What is digital transformation, really?

These days, it is almost impossible to avoid the chatter around digital transformation (DX). It seems that every firm is in the thick of a DX journey. Every consulting firm and system integrator worth its salt, has well advertised DX offerings and brilliant websites telling anyone that cares to listen, what DX is and why everyone needs it.

Googling the phrase throws up more than 23 million hits in about 0.7 seconds. There are more than 300,000 professionals on LinkedIn who claim to possess some degree of expertise in the area. And depending on who you ask, the Digital Transformation marketplace will at the minimum be, worth a cool 300 Billion USD by 2020.
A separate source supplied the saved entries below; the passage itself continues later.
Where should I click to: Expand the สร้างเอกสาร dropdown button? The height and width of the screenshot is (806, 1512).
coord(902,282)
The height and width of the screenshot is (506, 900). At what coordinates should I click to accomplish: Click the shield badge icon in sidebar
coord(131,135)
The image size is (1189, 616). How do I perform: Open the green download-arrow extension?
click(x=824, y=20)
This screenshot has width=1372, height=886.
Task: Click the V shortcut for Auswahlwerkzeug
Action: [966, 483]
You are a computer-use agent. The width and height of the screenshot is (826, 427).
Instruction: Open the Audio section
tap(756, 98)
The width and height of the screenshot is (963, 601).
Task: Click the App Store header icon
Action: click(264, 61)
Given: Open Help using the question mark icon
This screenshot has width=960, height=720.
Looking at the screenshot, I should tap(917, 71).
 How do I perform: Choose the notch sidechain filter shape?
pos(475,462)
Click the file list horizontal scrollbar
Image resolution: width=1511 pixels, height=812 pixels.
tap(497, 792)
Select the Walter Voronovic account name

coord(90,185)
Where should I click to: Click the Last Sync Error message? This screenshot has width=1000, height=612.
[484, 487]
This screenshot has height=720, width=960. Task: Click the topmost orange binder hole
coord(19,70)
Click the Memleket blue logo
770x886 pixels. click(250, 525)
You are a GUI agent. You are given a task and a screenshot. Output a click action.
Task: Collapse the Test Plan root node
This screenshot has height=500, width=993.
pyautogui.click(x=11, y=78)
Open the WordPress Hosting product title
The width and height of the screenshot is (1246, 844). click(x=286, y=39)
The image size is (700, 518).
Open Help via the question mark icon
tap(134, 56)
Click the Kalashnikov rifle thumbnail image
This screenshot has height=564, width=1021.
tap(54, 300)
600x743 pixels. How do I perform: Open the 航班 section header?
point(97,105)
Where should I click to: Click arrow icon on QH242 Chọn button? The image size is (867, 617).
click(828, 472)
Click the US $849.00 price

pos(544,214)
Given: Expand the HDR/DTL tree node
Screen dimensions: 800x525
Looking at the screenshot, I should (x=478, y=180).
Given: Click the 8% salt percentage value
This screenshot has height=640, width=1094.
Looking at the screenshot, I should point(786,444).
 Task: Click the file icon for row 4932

However, like many other catchphrases, DX says different things to different people. Perspectives vary depending on which part of the proverbial elephant one’s touching. In the last six months, I have had a number of personal experiences that led me to conclude at least some of what’s being passed off as Digital Transformation is neither Digital and most certainly not transformational. I learnt a new term the other day at a Gartner conference – Digital-Washing. The analyst used it to describe tactical efforts involving mobile, social and cloud technologies that are incorrectly identified as DX.

So, what is it, really?

I feel, most experts will now agree that any DX initiative has three pillars (of activities).
– Creating new mechanisms of connecting with the customer by re-inventing customer experience
– Making processes more efficient or possibly completely re-inventing processes
– Establishing new business and operating models, with the customer at the center of everything

There may be different terms and phrases floating around but if they talk about DX accurately, they should be building on the same three concepts above.

The definitions that I have never liked are the ones that involve a laundry list of the enablers (of DX) – namely big data, cloud computing, social media and mobility. Let us not kid ourselves – there’s no DX without the application of some or all of these technologies in some measure but they, in themselves, do not define DX by any means.

There’s a great deal of difference between being ‘Digitised’ and being ‘Digital at the core’. Many companies took to digitisation of processes decades ago. While digitisation of key operational aspects is an important aspect of DX, it is only one of several important things in this context.

The key to DX, I believe, is the acknowledgement that the world has changed and irreversibly. As all things digital have invaded our lives, customers, their journeys with different brands and their ultimate buying behaviors have all changed irrevocably. Succeeding in this new world order needs a new breed of companies that look, feel and operate in very different ways. DX at the end of the day is as essential strategy to make companies stay relevant in the digital age.

I had the opportunity to be part of an Executive Education Program at one of the premier Management institutes of India a few months ago. The Lead instructor made a passionate case for DX across different industries using SMAC (Social, Mobile, Analytics and Cloud). However, he did not once mention the word Customer or Consumer. His view was entirely IT led. His class, consisting mostly of fairly senior folks, could not really figure out why moving a data center to the cloud would amount to DX. Taking nothing away from the instructor, cloud enablement may be a key step in a DX journey but without a customer context the overall effort loses meaning.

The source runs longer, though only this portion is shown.